Selected text =>
Texas State University implemented a smoking ban Aug. 1, 2011. University police and other campus authorities began issuing citations to violators at the start of the fall 2012 semester.
Ben Gleason, business finance sophomore, 20, doesn’t smoke and doesn’t have an opinion one way or the other.
“I’m impartial,” said Gleason. “I don’t really care.”
Some students felt that there needs to be a system in place for smokers on campus.
Ben Lawson, marketing freshman, 18, doesn’t smoke because it could affect his susceptibility to pneumonia but believes that something should be done for smokers so they don’t feel their freedoms are being affected.
“I appreciate the ban,” said Lawson. “But I also feel like there should be a system.”
Another student with impartial feelings expressed her experience with a similar smoking ban at her previous university.
Chynna Ayala, nutrition major junior, 19, transferred to Texas State from University of Texas-San Antonio and said that the university had specific spots where people could smoke allowing other students to avoid those areas.

Data provided =>
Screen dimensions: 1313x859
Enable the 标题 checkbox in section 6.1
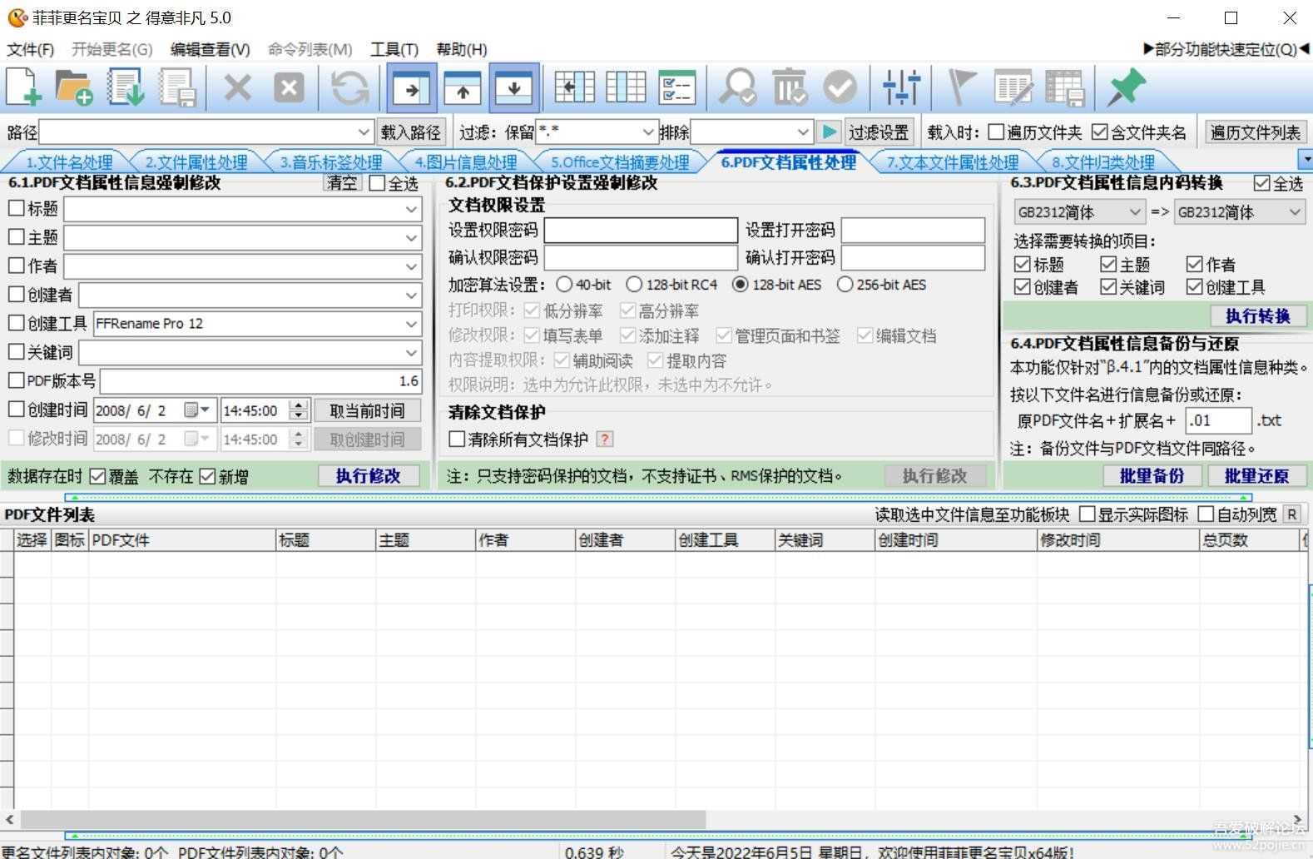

Tasks and exercises =>
(a) Please copy the smoking ban article word for word, starting with "Ben Lawson, marketing" and going on through "avoid those areas.".
(b) Extend the smoking ban article past its final sentence.
You won't need the lines for anything here.

Answers to the exercise =>
(a)
Ben Lawson, marketing freshman, 18, doesn’t smoke because it could affect his susceptibility to pneumonia but believes that something should be done for smokers so they don’t feel their freedoms are being affected.
“I appreciate the ban,” said Lawson. “But I also feel like there should be a system.”
Another student with impartial feelings expressed her experience with a similar smoking ban at her previous university.
Chynna Ayala, nutrition major junior, 19, transferred to Texas State from University of Texas-San Antonio and said that the university had specific spots where people could smoke allowing other students to avoid those areas.

(b)
Will Wilson, biology sophomore, 19, quit smoking knowing that it wasn’t good for his health and advocates that there should be some designated smoking areas as well.
“I feel like smoking shouldn’t be banned on campus,” said Wilson. “There should at least be designated smoking areas for people that want to smoke.”
Nick Lowe, communication design sophomore, 19, does smoke and believes the ban is a “stupid rule”.
Lowe said, “I don’t understand how campus officials can tell me I can or cannot smoke.”
Some students welcome the smoking ban and see it as a good thing. Cassie Deardorff, chemistry sophomore, 19, believes the ban has been good for the university.
“That would be fine,” said Deardorff when asked what she thought about smokers having a designated area. “I just don’t want to be walking through clouds of smoke on my way to class.”